November 21, 2024
Simone Biles

If Simone Biles has taught us anything over the last decade, it is to reframe the way we think and talk about star athletes, to refuse the instinctive deification that is really also a form of dehumanisation. Photograph: David Levene/The Guardian

The loge boxes and the VIP seats lie empty for most of the morning. After all, this is precious croissant and champagne time, and nobody wants to waste it on gymnasts no one has heard of. A few minutes before the start of the second subdivision, they shuffle out of the lounges and executive suites and down the steps, pursued by the flashing red dots of a thousand phone cameras.

We have Tom Cruise and Snoop Dogg. We have Ariana Grande and Cynthia Erivo. We have John Legend and Chrissy Teigen, Greta Gerwig and Jessica Chastain, the Jonas Brothers, the now-ubiquitous Anna Wintour, whose main leisure activity these days seems to be sitting in the front row of blue-chip sporting events with an austere expression, like a woman being dragged to watch her nephew’s nativity play.

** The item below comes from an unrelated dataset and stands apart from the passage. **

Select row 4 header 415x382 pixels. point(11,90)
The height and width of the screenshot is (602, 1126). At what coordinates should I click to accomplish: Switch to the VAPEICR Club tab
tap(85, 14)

Needless to say, they are not here to watch Kaylia Nemour of Algeria nail a sensationally difficult routine and position herself as a gold-medal favourite in the uneven bars. Nor are they here to watch the Becky Downie comeback tour, insofar as they are even aware it exists. Instead, the Olympic gymnastics qualification has simply been reimagined as a waypoint on the flourishing Paris social scene: Nadal and Alcaraz on Saturday night, Biles on Sunday morning, drinks reception in the afternoon. They’re here to see “Ready For It? (Simone’s Version)”. Baby, let the Games begin!

Two storeys below, in the pit of the Bercy Arena, the greatest gymnast in history is deep in discussion. Coaches and medical staff are pointing at her left calf and ankle, which are thick with strapping. A camera operator hovers over her like a raven. We hear little snatches of conversation. She says: “like a fucking tear”. And then: “I could literally feel it, though.” And then: “It hurts so bad to push off.” In between rotations she limps and sits, grimaces and smiles. Like she is being pulled in two different directions, between the Simone everyone wants her to be, and the Simone she feels like.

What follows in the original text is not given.